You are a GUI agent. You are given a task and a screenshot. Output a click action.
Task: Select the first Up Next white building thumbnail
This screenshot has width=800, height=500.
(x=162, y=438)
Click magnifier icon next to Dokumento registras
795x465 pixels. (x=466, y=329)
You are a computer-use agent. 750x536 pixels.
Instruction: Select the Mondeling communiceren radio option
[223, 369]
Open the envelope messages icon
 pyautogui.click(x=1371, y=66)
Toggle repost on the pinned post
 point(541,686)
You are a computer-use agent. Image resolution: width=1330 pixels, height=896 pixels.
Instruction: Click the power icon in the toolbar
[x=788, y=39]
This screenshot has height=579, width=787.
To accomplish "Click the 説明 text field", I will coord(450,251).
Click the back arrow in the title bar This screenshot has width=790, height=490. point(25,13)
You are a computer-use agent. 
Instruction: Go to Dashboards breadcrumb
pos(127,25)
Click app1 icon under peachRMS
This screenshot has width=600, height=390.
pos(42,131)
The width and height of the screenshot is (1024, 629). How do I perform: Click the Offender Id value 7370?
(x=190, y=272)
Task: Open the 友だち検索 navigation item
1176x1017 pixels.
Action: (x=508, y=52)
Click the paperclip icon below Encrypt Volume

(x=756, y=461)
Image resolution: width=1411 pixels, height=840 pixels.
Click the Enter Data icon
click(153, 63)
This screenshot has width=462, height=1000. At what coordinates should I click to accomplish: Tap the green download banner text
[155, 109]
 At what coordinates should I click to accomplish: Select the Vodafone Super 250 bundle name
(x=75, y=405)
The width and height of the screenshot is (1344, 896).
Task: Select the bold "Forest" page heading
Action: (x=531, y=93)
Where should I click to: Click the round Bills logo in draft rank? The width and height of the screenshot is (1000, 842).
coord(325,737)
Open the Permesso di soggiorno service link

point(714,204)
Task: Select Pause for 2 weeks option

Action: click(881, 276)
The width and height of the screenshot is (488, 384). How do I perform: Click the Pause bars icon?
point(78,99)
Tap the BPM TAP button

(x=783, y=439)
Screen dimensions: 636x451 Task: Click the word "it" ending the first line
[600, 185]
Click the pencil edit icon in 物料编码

○ ○ ○ ○ ○ ○ ○

- **Directions for this task**
Could every record be printed again exactly as it reads?

- **Solution for this task**
You are a GUI agent. You are given a task and a screenshot. Output a click action.
Task: Select the first Up Next white building thumbnail
This screenshot has width=800, height=500.
(x=162, y=438)
Click magnifier icon next to Dokumento registras
795x465 pixels. (x=466, y=329)
You are a computer-use agent. 750x536 pixels.
Instruction: Select the Mondeling communiceren radio option
[223, 369]
Open the envelope messages icon
 pyautogui.click(x=1371, y=66)
Toggle repost on the pinned post
 point(541,686)
You are a computer-use agent. Image resolution: width=1330 pixels, height=896 pixels.
Instruction: Click the power icon in the toolbar
[x=788, y=39]
This screenshot has height=579, width=787.
To accomplish "Click the 説明 text field", I will coord(450,251).
Click the back arrow in the title bar This screenshot has width=790, height=490. point(25,13)
You are a computer-use agent. 
Instruction: Go to Dashboards breadcrumb
pos(127,25)
Click app1 icon under peachRMS
This screenshot has width=600, height=390.
pos(42,131)
The width and height of the screenshot is (1024, 629). How do I perform: Click the Offender Id value 7370?
(x=190, y=272)
Task: Open the 友だち検索 navigation item
1176x1017 pixels.
Action: (x=508, y=52)
Click the paperclip icon below Encrypt Volume

(x=756, y=461)
Image resolution: width=1411 pixels, height=840 pixels.
Click the Enter Data icon
click(153, 63)
This screenshot has width=462, height=1000. At what coordinates should I click to accomplish: Tap the green download banner text
[155, 109]
 At what coordinates should I click to accomplish: Select the Vodafone Super 250 bundle name
(x=75, y=405)
The width and height of the screenshot is (1344, 896).
Task: Select the bold "Forest" page heading
Action: (x=531, y=93)
Where should I click to: Click the round Bills logo in draft rank? The width and height of the screenshot is (1000, 842).
coord(325,737)
Open the Permesso di soggiorno service link

point(714,204)
Task: Select Pause for 2 weeks option

Action: click(881, 276)
The width and height of the screenshot is (488, 384). How do I perform: Click the Pause bars icon?
point(78,99)
Tap the BPM TAP button

(x=783, y=439)
Screen dimensions: 636x451 Task: Click the word "it" ending the first line
[600, 185]
Click the pencil edit icon in 物料编码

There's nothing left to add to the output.